▶ WORK ITEM: The whole listing is to be repeated exactly. Add nothing.

============================================================

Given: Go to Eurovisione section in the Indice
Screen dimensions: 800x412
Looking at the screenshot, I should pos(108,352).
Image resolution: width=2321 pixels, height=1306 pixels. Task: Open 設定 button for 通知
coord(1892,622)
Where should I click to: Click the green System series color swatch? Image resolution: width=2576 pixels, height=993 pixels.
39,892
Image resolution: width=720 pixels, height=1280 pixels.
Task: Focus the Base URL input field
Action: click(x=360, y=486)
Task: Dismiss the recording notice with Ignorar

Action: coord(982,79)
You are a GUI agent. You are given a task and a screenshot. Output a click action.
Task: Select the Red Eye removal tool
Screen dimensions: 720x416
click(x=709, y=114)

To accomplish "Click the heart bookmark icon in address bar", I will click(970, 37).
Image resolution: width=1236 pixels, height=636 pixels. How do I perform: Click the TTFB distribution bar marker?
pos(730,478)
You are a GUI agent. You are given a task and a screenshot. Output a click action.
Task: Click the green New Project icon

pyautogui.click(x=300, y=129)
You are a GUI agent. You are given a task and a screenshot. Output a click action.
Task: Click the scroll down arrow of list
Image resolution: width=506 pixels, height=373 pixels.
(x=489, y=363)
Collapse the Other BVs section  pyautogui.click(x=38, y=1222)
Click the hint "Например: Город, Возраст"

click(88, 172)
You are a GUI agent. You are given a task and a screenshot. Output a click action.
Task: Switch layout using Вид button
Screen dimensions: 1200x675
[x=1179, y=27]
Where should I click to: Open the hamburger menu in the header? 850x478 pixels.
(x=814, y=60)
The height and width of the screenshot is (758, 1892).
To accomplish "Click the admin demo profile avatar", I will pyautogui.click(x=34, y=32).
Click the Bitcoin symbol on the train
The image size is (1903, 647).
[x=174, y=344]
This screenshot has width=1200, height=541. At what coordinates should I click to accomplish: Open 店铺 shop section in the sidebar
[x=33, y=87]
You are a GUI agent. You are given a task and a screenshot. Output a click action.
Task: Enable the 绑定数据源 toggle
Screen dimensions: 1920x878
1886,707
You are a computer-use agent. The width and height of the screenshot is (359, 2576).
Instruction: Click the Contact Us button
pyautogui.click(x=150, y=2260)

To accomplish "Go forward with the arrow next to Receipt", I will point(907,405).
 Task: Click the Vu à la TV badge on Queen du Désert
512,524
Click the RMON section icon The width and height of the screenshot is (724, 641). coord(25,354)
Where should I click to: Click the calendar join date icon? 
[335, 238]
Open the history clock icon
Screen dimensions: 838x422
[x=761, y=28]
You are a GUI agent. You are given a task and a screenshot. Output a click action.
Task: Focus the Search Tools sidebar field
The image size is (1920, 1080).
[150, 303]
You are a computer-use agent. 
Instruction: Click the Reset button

============================================================

▶ OUTPUT:
Given: Go to Eurovisione section in the Indice
Screen dimensions: 800x412
Looking at the screenshot, I should pos(108,352).
Image resolution: width=2321 pixels, height=1306 pixels. Task: Open 設定 button for 通知
coord(1892,622)
Where should I click to: Click the green System series color swatch? Image resolution: width=2576 pixels, height=993 pixels.
39,892
Image resolution: width=720 pixels, height=1280 pixels.
Task: Focus the Base URL input field
Action: click(x=360, y=486)
Task: Dismiss the recording notice with Ignorar

Action: coord(982,79)
You are a GUI agent. You are given a task and a screenshot. Output a click action.
Task: Select the Red Eye removal tool
Screen dimensions: 720x416
click(x=709, y=114)

To accomplish "Click the heart bookmark icon in address bar", I will click(970, 37).
Image resolution: width=1236 pixels, height=636 pixels. How do I perform: Click the TTFB distribution bar marker?
pos(730,478)
You are a GUI agent. You are given a task and a screenshot. Output a click action.
Task: Click the green New Project icon

pyautogui.click(x=300, y=129)
You are a GUI agent. You are given a task and a screenshot. Output a click action.
Task: Click the scroll down arrow of list
Image resolution: width=506 pixels, height=373 pixels.
(x=489, y=363)
Collapse the Other BVs section  pyautogui.click(x=38, y=1222)
Click the hint "Например: Город, Возраст"

click(88, 172)
You are a GUI agent. You are given a task and a screenshot. Output a click action.
Task: Switch layout using Вид button
Screen dimensions: 1200x675
[x=1179, y=27]
Where should I click to: Open the hamburger menu in the header? 850x478 pixels.
(x=814, y=60)
The height and width of the screenshot is (758, 1892).
To accomplish "Click the admin demo profile avatar", I will pyautogui.click(x=34, y=32).
Click the Bitcoin symbol on the train
The image size is (1903, 647).
[x=174, y=344]
This screenshot has width=1200, height=541. At what coordinates should I click to accomplish: Open 店铺 shop section in the sidebar
[x=33, y=87]
You are a GUI agent. You are given a task and a screenshot. Output a click action.
Task: Enable the 绑定数据源 toggle
Screen dimensions: 1920x878
1886,707
You are a computer-use agent. The width and height of the screenshot is (359, 2576).
Instruction: Click the Contact Us button
pyautogui.click(x=150, y=2260)

To accomplish "Go forward with the arrow next to Receipt", I will point(907,405).
 Task: Click the Vu à la TV badge on Queen du Désert
512,524
Click the RMON section icon The width and height of the screenshot is (724, 641). coord(25,354)
Where should I click to: Click the calendar join date icon? 
[335, 238]
Open the history clock icon
Screen dimensions: 838x422
[x=761, y=28]
You are a GUI agent. You are given a task and a screenshot. Output a click action.
Task: Focus the Search Tools sidebar field
The image size is (1920, 1080).
[150, 303]
You are a computer-use agent. 
Instruction: Click the Reset button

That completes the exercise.